Goodness, how self-centered and silly that sounds to me now, because I have grown up spiritually a great deal in the past few years, and I have realized that without a doubt I am not righteous. I am a lost sheep. Not always. Not every moment. But I am often. And even when I am not lost, I am always a sinner. We are all lost sheep at one time or another, and Jesus, our Shepherd, continually calls us back. If we belong to Him, we hear his voice. We may return with our eyes downcast and our hands dirty, but when we again stand at the foot of His cross, He lifts us high on his shoulders and proclaims that we are found!
And people wonder why we love Jesus so much! He always has our back. He died on the cross for our sins, the Lamb of God.

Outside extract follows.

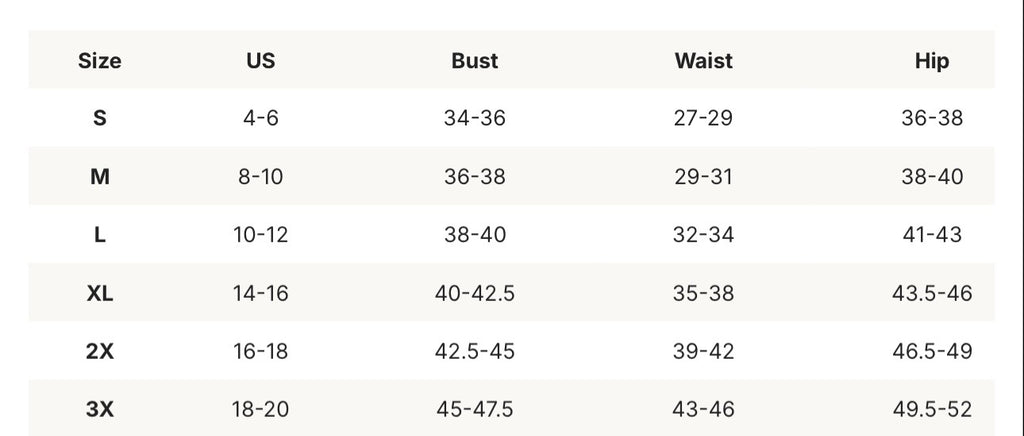Select the 2X size row label
1024x436 pixels.
(99, 351)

There have been several times in the last few months when I realized that Jesus had my back, and so my love for Him has grown, like that of the woman who washed His feet with her hair (Luke 7:36-50).
One Sunday evening at Mass as I prepared to take communion, I was weighed down by a very particular and serious sin, though I didn't fully realize its seriousness, or I would not have taken communion. As I reflected before getting up to receive Eucharist, I felt Jesus eliciting the promise from me that I would go to confession that next Saturday. It was a subtle but clear thought, and I responded, Okay, if you want me to, I will go to confession next week, Lord.

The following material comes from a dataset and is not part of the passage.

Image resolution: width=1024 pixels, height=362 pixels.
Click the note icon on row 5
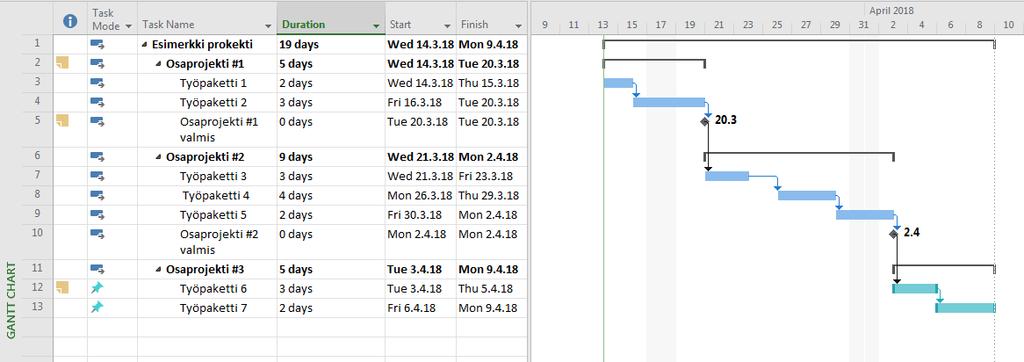62,121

And so I went. Wow. That was a hard confession. For those who have no reference point for it, I could hardly explain it. Suffice it to say that in that confessional I realized the graveness of what I had done. I understood that I gave in to evil during a battle with temporary depression - I listened to its vile whisperings - and I saw clearly how my behavior could have affected my children had they been privy to it, and I was appalled. That was the hardest confession of my life, but then I knew; I knew why Christ had elicited that promise from me: He had my back. He knew, even if I did not, that I should not be receiving Him without the Sacrament of Reconciliation. What that priest said - kindly but firmly, concerned - was something I needed to hear, something I believe wholeheartedly that Jesus wanted me to hear, so that I would NEVER go down that dark alleyway again.
I came out of that confessional sobbing, and I went into the little chapel and sobbed more as I prayed. I was still crying as I went to leave the church, and just at that moment a middle-aged lady came out of the bathroom and asked, "Do you need a hug?"
I did, and I hugged this kind stranger long and hard, weeping on her shoulder. When I drew back, she kept a hand on my arm and said in compassion, "Don't worry. I've got this. I prayed for you, and I will pray for you again during Mass."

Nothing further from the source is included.